“Agnolotti” ripieni di patate. Un po’ come dire filoncino farcito con grissini o biovetta ripiena di polenta.
Non c’è mamma, non c’è nonna langarola o piemontese che non si metta le mani nei capelli a sentire anche solo nominare una simile scempiaggine.
Eppure, questo è stato uno dei piatti serviti dallo chef Mario Batali alla sontuosa cena svoltasi l’altra sera alla Casa Bianca in occasione della visita di Matteo Renzi negli USA, con regolare first lady al seguito e con la partecipazione straordinaria, tra gli altri, di Giorgio Armani, Paolo Sorrentino, Roberto Benigni, Bebe Vio, la campionessa di scherma paraolimpica, e Giusy Nicolini.
Per questa occasione infatti lo chef di origini italiane, nonché socio di Joe Bastianich in ben 25 ristoranti negli Stati Uniti, come già raccontato da Dissapore, ha voluto approntare per gli importanti ospiti un menù che rendesse omaggio all’italica cucina, tra cui la sua particolare versione dei famosi agnolotti.

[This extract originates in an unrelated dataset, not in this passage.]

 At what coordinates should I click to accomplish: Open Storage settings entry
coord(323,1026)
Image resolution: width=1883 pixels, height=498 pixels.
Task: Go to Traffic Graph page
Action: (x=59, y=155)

Che, essendo appunto denominati “agnolotti” e non genericamente “ravioli”, rimandano inevitabilmente alla cucina piemontese, di cui sono tra i più amati protagonisti.
Peccato però che gli agnolotti piemontesi ben poco abbiano a che spartire con ripieni stravaganti quali patate o altro: i veri, gli unici, inconfondibili agnolotti della cucina piemontese comprendono almeno tre tipi di arrosti, tra cui maiale, coniglio e vitello, accompagnati da cavolo verza o spinaci e, nelle versioni più antiche, il riso, che spesso sopperiva alla mancanza di carne, il tutto legato assieme dalle uova.

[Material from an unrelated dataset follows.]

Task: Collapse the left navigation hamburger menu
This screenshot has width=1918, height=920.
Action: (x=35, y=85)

Niente patate, né normali né tantomeno dolci.
Gli “agnolotti” di Batali invece sono proprio ripieni praticamente di purè, misto a pecorino, e sembrano più strizzare l’occhio a un altro tipo di pasta ripiena, i culurgiones sardi, che troverebbero l’ideale abbinamento proprio con il vino servito, un Vermentino sardo.
Ma gli “omaggi” all’Italia non si fermano certo agli improbabili agnolotti: come secondo era prevista un’insalata a base di zucca impreziosita dal famoso –letterale dal menù– “Pecorino di New York”, arrivato cioè fresco da ovini autoctoni di Central Park o dall’elegante Fifth Avenue, dove notoriamente sono soliti pascolare e foraggiarsi.
Inoltre, in questo tripudio di piatti e pietanze nostrani allegramente rivisitati, non poteva mancare il più stereotipato omaggio al nostro Paese da parte di tutti gli abitanti del suolo americano: i broccoli, in omaggio forse ai tanti emigranti italiani che, nel secolo scorso, si recarono in America, a “Broccolino”, come questi chiamavano cioè familiarmente Brooklyn.
E ancora, tra i dessert troviamo una classica crostata di mele – verdi, giusto per non essere troppo tradizionali e inquinare lo stile del menù.
Ma per fortuna, in mezzo a tutta questa italianità rivisitata, una certezza c’è: in fondo al menù, tra una crema di mais dolce e una crostata di zucca e mirtilli troviamo la rassicurante, cara e familiare scritta: “Tiramisu”.
Così, senza tanti fronzoli o precisazioni di ingredienti, lasciando quindi intendere di aver seguito la ricetta tradizionale. Quasi a volere in fondo rassicurare gli ospiti, specialmente quelli italiani, di poter trovare, dopo tante bislacche rivisitazioni, almeno un vero piatto sinceramente e autenticamente italiano.